Double Checkmate

“Mum,” said the son last Thursday. “I’ve got double teeth.” Out of the corner of my eye, I could see Amma sit up interestedly, even as I shrank into myself. “Show it to Dad,” I said shortly. I was at the end of a nightmare week, and had another of the same waiting for me around the weekend, with four colleagues on leave.

“It’s his milk teeth,” said Amma. “The permanent ones have come, but the milk ones aren’t even shaking. You’ll have to take him to the dentist.” I ignored her. “You show it to Dad,” I repeated to the son.

The son and his teeth have had an exciting history, one in which I’ve always found myself playing a vital, if unwilling, role. He got his first milk tooth at three months. And he yanked off his first permanent tooth when he was barely 11 years old, crashing his skates into his mouth at school. It took me one emergency visit that lasted till 9 pm, an empty purse and four months of waiting in the dentist’s sitting room to get the tooth back on. It now sits in the son’s mouth resplendently black, flanked by yellow on either side, not even worth the toothpaste the son expends on it, except in sheer decorational value, which is also debatable.

“Disco lights,” his friends tease him, every time he opens his mouth. Amma frowned at them the other day, and caught hold of me soon after. “He needs to have that tooth capped.” “Well, he can wait,” I replied tartly. “I have neither time nor money at the moment. And it isn’t exactly what I’d call an emergency.”
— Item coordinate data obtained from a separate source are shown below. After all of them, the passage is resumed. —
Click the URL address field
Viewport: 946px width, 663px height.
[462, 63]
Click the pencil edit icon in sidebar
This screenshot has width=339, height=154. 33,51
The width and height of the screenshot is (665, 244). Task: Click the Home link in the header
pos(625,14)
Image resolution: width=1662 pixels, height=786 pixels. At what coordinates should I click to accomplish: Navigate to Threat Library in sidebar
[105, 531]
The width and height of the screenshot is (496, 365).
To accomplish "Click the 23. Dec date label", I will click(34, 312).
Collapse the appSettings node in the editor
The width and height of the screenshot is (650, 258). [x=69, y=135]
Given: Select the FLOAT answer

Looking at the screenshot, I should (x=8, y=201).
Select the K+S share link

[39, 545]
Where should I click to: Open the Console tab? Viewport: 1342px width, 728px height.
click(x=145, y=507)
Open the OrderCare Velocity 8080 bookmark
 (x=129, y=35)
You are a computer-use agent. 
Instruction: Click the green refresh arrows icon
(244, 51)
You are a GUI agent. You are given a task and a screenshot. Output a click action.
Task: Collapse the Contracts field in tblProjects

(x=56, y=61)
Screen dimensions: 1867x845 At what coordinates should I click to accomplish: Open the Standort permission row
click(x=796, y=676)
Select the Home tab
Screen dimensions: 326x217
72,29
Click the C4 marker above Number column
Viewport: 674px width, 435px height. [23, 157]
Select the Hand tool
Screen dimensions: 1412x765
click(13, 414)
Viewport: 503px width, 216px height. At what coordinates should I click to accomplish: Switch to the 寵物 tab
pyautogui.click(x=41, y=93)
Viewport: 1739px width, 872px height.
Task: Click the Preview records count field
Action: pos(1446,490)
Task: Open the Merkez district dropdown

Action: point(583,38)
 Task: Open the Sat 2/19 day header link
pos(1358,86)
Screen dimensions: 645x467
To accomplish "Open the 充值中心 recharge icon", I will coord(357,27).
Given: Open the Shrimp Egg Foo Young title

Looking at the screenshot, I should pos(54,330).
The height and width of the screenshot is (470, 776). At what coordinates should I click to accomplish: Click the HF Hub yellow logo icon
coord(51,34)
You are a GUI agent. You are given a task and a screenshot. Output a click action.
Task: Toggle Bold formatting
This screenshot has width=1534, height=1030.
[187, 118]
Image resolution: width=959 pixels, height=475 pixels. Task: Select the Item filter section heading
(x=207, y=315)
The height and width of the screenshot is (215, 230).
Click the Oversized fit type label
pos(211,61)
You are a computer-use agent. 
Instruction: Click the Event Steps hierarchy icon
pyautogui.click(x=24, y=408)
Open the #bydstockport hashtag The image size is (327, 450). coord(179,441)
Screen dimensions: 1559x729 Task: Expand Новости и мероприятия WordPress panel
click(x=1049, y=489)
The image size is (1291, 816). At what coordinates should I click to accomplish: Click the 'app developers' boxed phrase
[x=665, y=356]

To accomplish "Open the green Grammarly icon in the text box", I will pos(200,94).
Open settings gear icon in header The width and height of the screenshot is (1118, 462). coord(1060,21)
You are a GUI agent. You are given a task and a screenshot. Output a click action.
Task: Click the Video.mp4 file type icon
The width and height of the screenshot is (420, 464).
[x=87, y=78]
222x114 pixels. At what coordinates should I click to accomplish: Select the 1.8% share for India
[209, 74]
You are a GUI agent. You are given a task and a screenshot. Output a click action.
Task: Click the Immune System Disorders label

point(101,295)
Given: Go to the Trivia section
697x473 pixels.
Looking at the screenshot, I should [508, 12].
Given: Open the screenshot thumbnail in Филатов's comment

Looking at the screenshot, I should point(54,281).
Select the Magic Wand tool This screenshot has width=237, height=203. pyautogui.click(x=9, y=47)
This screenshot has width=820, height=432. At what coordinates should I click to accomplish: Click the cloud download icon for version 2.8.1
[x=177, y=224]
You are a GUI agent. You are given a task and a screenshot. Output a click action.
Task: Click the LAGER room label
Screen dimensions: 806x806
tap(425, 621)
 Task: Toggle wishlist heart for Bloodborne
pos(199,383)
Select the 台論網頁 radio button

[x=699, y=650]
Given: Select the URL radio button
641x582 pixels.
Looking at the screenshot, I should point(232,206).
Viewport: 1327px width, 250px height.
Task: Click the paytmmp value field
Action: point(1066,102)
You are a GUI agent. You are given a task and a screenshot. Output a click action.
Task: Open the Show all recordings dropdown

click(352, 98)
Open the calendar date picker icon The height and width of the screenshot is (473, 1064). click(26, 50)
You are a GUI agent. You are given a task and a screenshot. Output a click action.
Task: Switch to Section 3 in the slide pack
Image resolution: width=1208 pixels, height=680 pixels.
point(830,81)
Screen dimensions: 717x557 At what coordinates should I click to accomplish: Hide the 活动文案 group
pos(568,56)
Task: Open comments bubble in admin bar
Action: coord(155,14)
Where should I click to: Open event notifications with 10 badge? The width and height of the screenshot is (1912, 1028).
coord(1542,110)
Since then, the cap factor has entered our lives several times, but so far, I’ve held firm. Till now. Friday evening, Amma caught me again. “His teeth have to be extracted. And while you’re about it, he might as well get that cap.” “Amma,” I said emphatically. “Milk teeth can’t hang in there forever. So we’ll wait till they decide to leave.”

Amma was equally emphatic. “If we had brought up our children the way you guys treat that little boy, what would have happened to you? Do you remember how many times I have taken you to the dentist…” I switched off, but the splinter of guilt had struck deep. And it refused to be dislodged.

The husband was called in. “Those teeth have to be extracted,” he pronounced. “Yup, take him,” I barely looked up from my computer. “Not today,” said the son firmly, “I have a birthday party to attend.” The husband looked relieved. I softened. “Let’s do it together on Sunday.”

“Do you mind?” asked the son, arms akimbo. “I have a Science test on Monday.” “That’s your problem,” said the husband. “We are free on Sunday.” “But the doctor’s not,” Amma threw in the googly with great glee.

Monday morning, while I was rushing out of the bathroom and the husband was rushing in, I asked, “You’re fixing that appointment, aren’t you?” “Yes,” he replied, adding before I could exhale in relief, “but you’ll have to take him. I don’t have the time.” “What makes you think I’m sitting around free? I have a lunch appointment, two people coming to meet me, plus two pages to finalise.” “Well, I’m doing two jobs,” retorted the husband. “Looking after the house and editing my film. You don’t even come there to take a look…”

I stomped off to office in a fury, and it didn’t help that Amma looked accusingly at me as I passed within her line of vision. By noon, I was willing to do anything to stem the guilt flow. I rang up the husband. “Have you got an appointment?” “No, he’s not there right now. But I’ll get it done. And I’ll take him.” “No, I’ll come home early, I’ve cancelled the lunch.” “Don’t worry about it, I’ll take him.”

At 5 pm, I was in the husband’s office, dialling the doctor’s number. “He isn’t there yet,” the husband explained patiently. Just then, as I got through, he took the phone from me and got the appointment. At home, I climbed back into the car with them. “Are you coming with us?” asked the husband politely. “Well, yes, since I have come home early,” I offered.

At the clinic, two milk teeth safely in a paper bag, the dentist asked, “Next appointment on Wednesday?”

“Wednesday okay with you?” asked the husband solicitously. Bewildered, I nodded.

Later, he enquired casually, “You’ll be able to manage the visit on Wednesday, won’t you? After all, I did do this round.”

Well, what was the point of arguing? I had been checkmated yet again. And I thought it was only Amma who manipulated me.